# Mutual aid for Code Officials?



## JBI (Oct 8, 2015)

What, if any, programs do the various State and Local entities have in place for disaster response relative to Code Enforcement/Administration?

NYS has been developing a program called Code Enforcement Disaster Assistance Response (CEDAR), which is essentially a mutual aid program for Code Officials after a major disaster (Hurricane Sandy for example). The program provides for rapid evaluations of buildings to assist local CO's. The teams provide snapshot overviews of extent of damage and include recommended actions - Green = no significant damage, Yellow = Damaged but likely safe to occupy, Red = significant damage (or potentially dangerous conditions). The local AHJ then has a baseline to begin recovery.

Similar to Fire Service DART teams, but with a focus on structural and fire safety issues. Was the meter or electrical components under water, etc.


----------



## fw. (Oct 8, 2015)

The Minnesota Department of Labor and Industry has a Disaster Preparedness program that addresses this.  The program started after hurricane Katrina and inspectors were needed to help access damage.  Here's a link:

http://www.dli.mn.gov/ccld/disaster.asp


----------



## fatboy (Oct 8, 2015)

The Colorado Chapter has a very robust disaster response program and team. In 2013 when the front range and northern Colorado was flooded from several weeks of rain, the Chapter responded with inspectors to any City or County that asked for help, and had everything inspected within days of being able to access the area.


----------



## Mark K (Oct 8, 2015)

California has a broad network of mutual aid agreements between the state, cities, and counties allowing the sharing of personnel and resources.  There are even provisions for incorporating federal resources and resources from other states.

This is all developed to be compatible with the NEMS and ICS which I believe is a precondition to certain federal funding.

California Office of Emergency Services coordinates a program where various individuals such as architects, engineers, inspectors, and contractors have undergone basic training in evaluating buildings after a disaster.  These individuals are registered so they can be called up as volunteers.

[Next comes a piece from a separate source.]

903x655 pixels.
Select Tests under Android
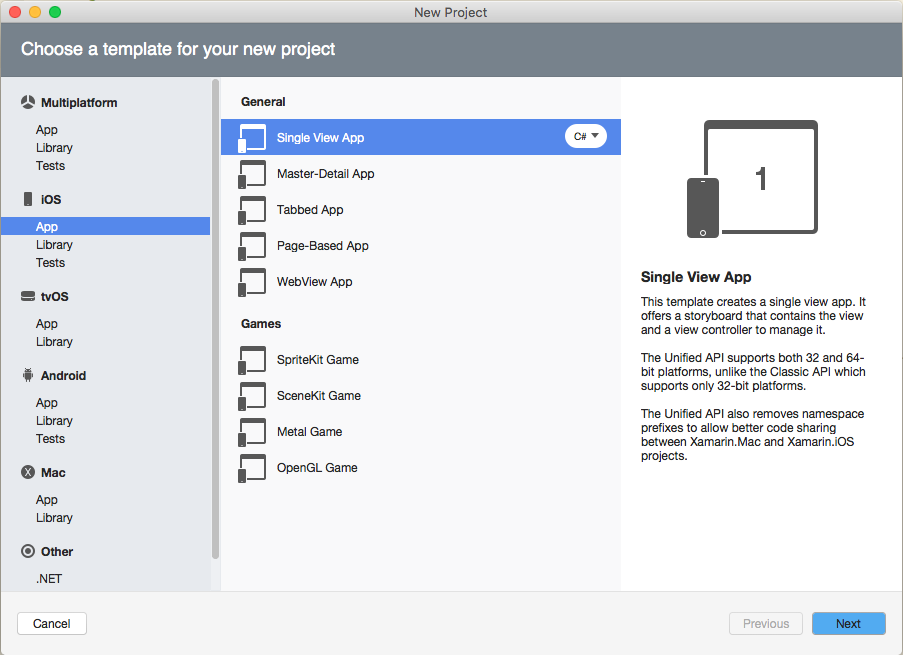[x=50, y=438]
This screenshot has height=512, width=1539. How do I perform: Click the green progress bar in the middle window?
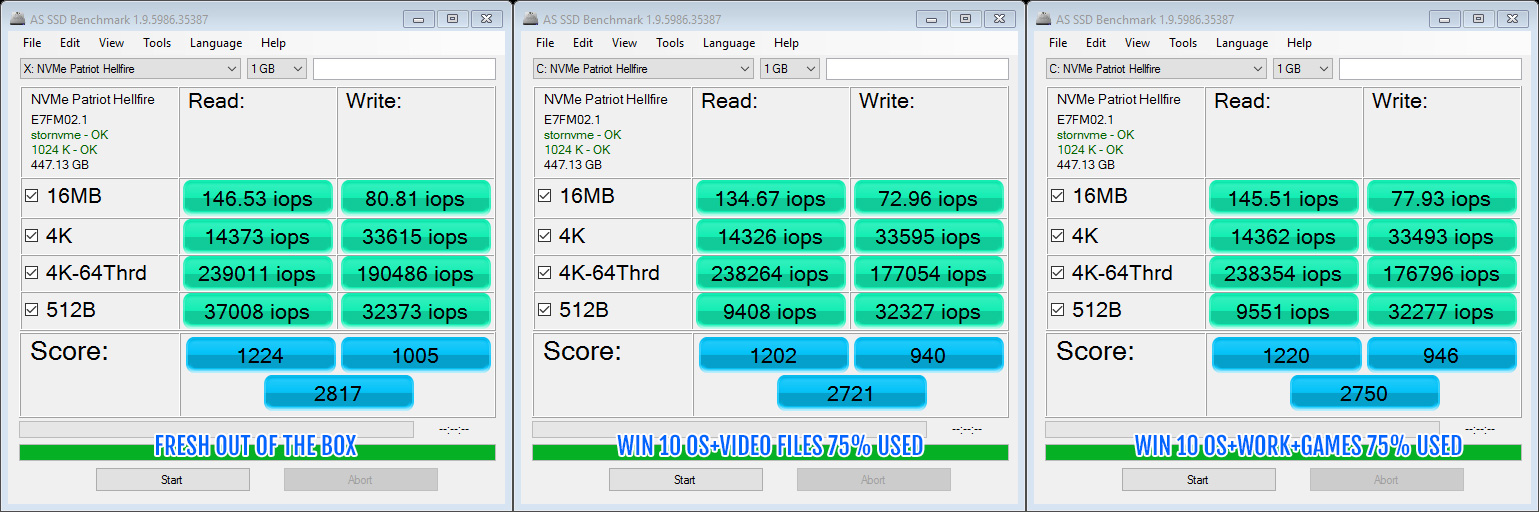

It would not surprise me to find that many of the other programs were modeled on or influenced by what California has done.


----------



## fatboy (Oct 8, 2015)

Colorado actually used the CA training and certification program for our certification, I renewed my cert last year. Without the ID's we would not have got into many areas in CO during the floods, it carries some clout.


----------



## JBI (Oct 8, 2015)

Ours is being structured for interstate assistance as well, and with NIMS and ICN. We have had a less formal program for quite a while, but need to work with other agencies in a coordinated effort. State EOC has been very open to it and we have a 6-hour course with ICN 100 & 700 required for participants. Started using the iamresponding system during Sandy.


----------



## ICE (Oct 10, 2015)

fatboy said:
			
		

> it carries some clout.


You can eat for free.  Right up you alley.


----------



## momcat (Jan 26, 2016)

Got my ICC cert a few years ago. Doesn't matter, firefighters can always do it better....


----------